Torcedor lê jornal durante treino do GP do Brasil neste sábado, em Interlagos

A “empolgação” é tanta que o cara tava é lendo o jornal em vez de ver os carros na pista

Sábado, definição do grid de largada do GP Brasil de F-1. No autódromo de Interlagos, os sinais de desinteresse por um campeonato já decidido há 45 dias são evidentes. Com muitos vazios na arquibancada, a 15ª pole position obtida na temporada por Sebastian Vettel, nesta tarde, foi testemunhada em silêncio.

Nas ruas próximas ao autódromo, pela manhã, o movimento era pequeno. Por volta das 10h, faltando uma hora para o início da terceira sessão de treinos livres um pequeno grupo se concentra num trecho da arquibancada em frente à reta oposta. São os únicos animados na área.

Quando uma van entra na pista, eles comemoram como se fosse a passagem de um campeão. É o momento de maior entusiasmo visto durante o treino. Faltando dez minutos para o início da sessão, dois safety-cars entram na pista. É hora de sacar as câmeras de fotografia ou os celulares e colocar protetores auriculares.

O treino livre ocorre sem maiores emoções entre 11h e 12h. Do meu lado de um zé-ruela chamado Mauricio Stycer, um sujeito lê o jornal enquanto Vettel, mais uma vez, marca o melhor tempo.

No Globo Esporte, exibido em seguida, Thiago Leifert revela que a maior atração foi um pássaro, atropelado por um carro. Um repórter, ao vivo, entrevista dois jornalistas turcos que usam camisas do Corinthians.

Assistiam ao treino de um camarote ao final da reta oposta, com ótima visão da pista. O espaço tem capacidade para 1.500 pessoas. “É o lugar com mais homem por metro quadrado que já vi na vida”, reclama um convidado. “Nem no estádio de futebol é assim”, confirma seu amigo.

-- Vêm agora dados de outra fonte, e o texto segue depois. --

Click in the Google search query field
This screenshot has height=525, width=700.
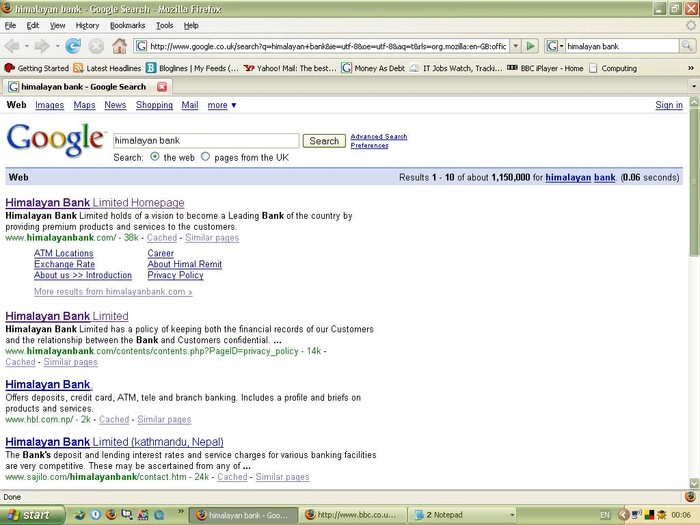click(x=205, y=141)
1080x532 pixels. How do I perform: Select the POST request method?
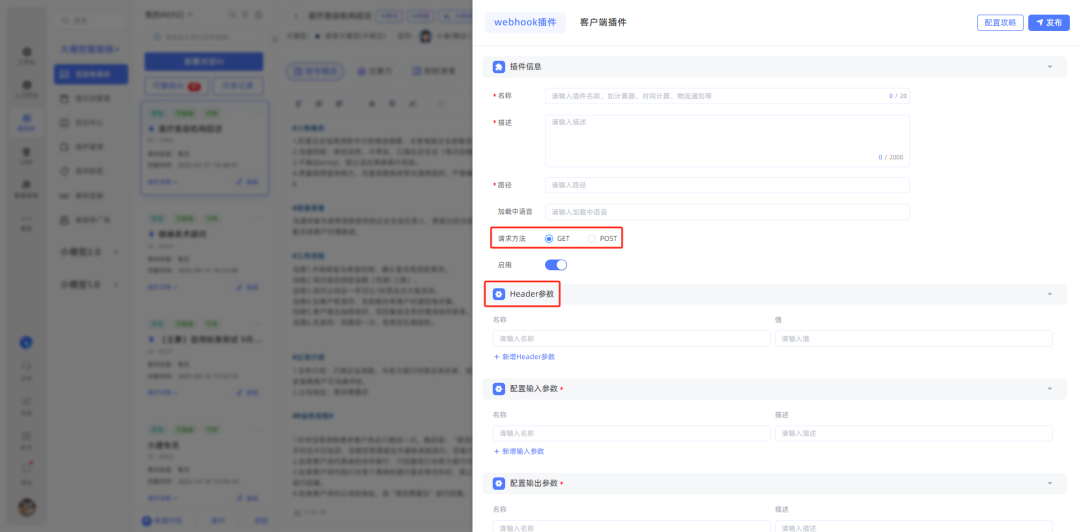(x=592, y=239)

O camarote, montado pela Rede Globo, dona dos direitos de transmissão da F-1, é ocupado por convidados da emissora e de seus patrocinadores. As mordomias incluem hot-dog, empadinha, sorvete e cerveja.

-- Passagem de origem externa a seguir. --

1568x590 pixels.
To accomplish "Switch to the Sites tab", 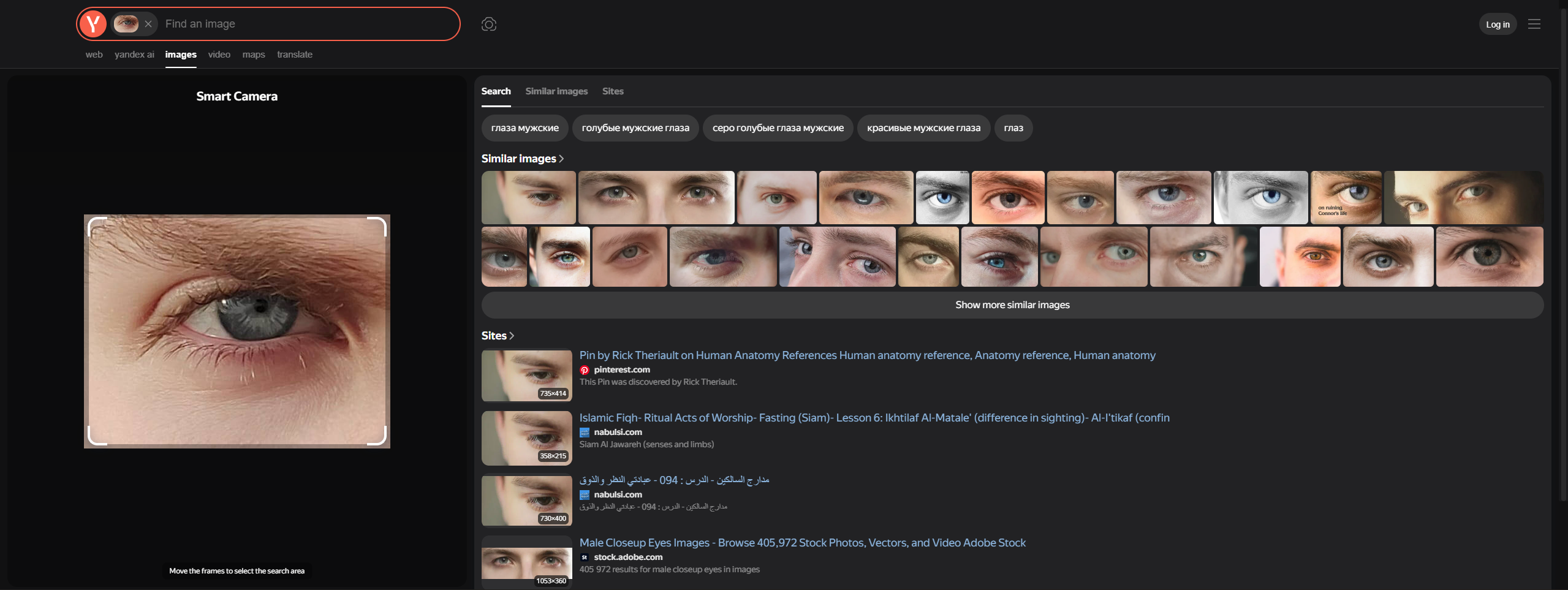I will 612,91.
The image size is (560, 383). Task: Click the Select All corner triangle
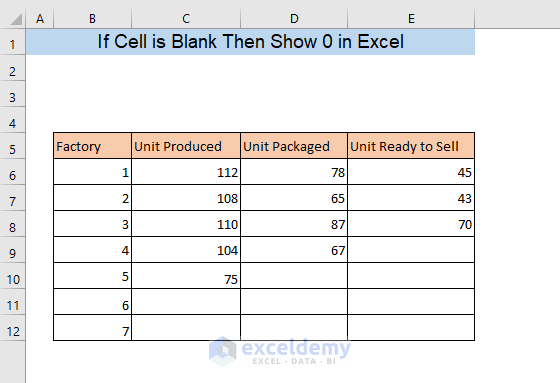click(16, 19)
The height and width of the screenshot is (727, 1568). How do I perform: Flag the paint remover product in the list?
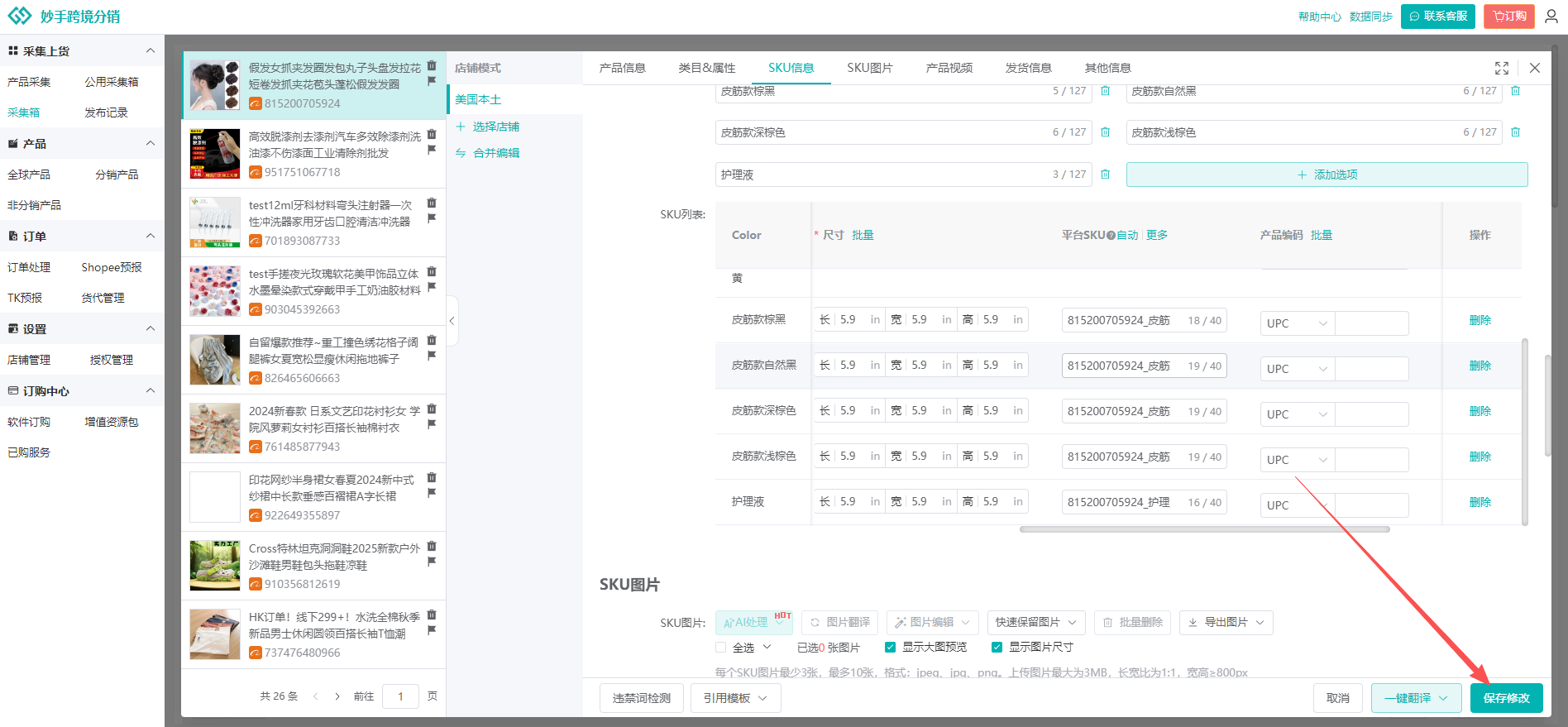point(432,150)
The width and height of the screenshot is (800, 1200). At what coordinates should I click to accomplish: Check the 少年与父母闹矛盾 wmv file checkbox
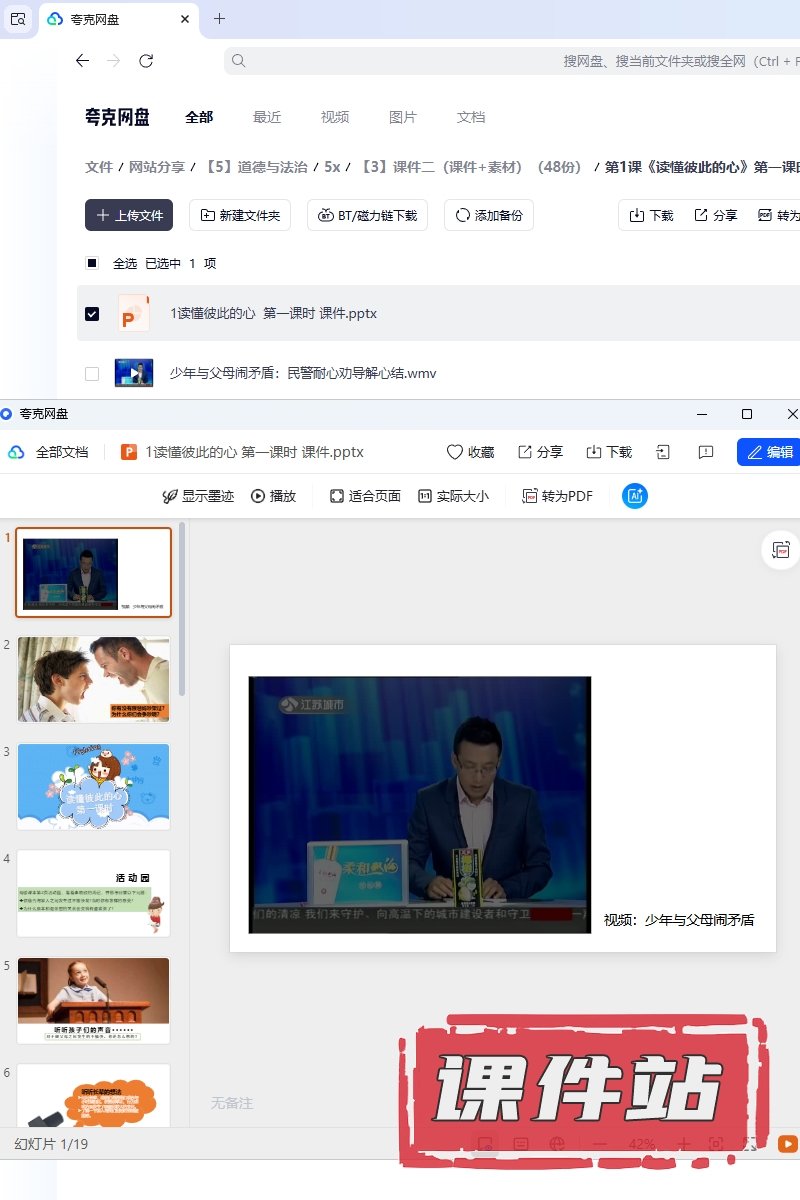click(92, 374)
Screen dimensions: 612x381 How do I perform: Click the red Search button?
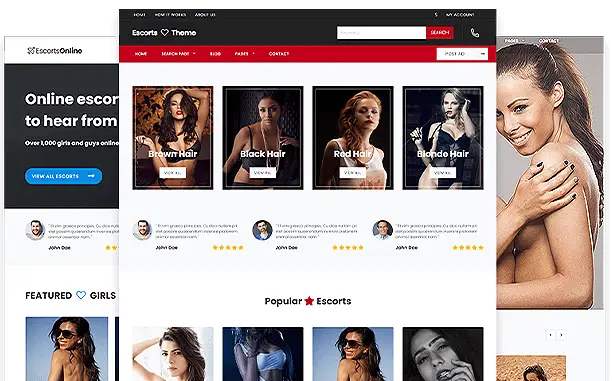point(440,32)
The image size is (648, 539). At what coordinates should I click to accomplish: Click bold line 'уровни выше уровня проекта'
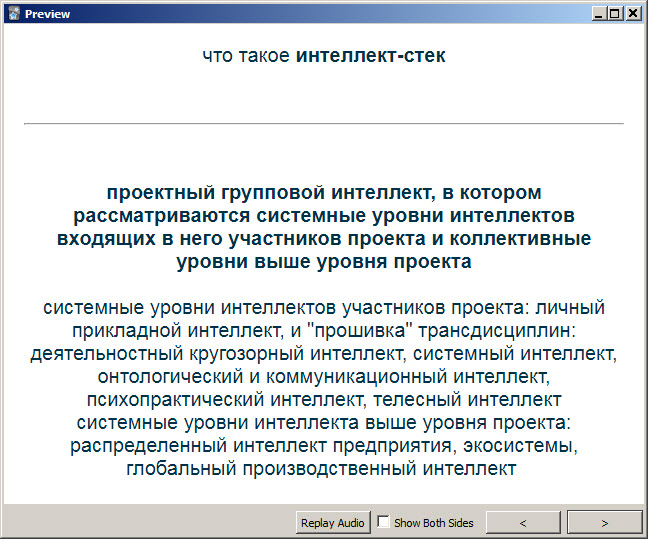[323, 262]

Para entender o que ocorre no treino é preciso acompanhar a transmissão pela TV. Há cerca de 40 aparelhos espalhados pelo camarote. Durante o treino que vale a definição do grid, Galvão Bueno apresenta estatísticas da história do GP Brasil. Não tem nada melhor mesmo para dizer.

Às 14h45, 15 minutos antes do final do treino, já tem gente indo embora. Bruno Senna conquista o nono lugar, comemora Galvão. A má notícia é que não choveu. Se chovesse, podia-se esperar um Sutil ou um Senna na pole.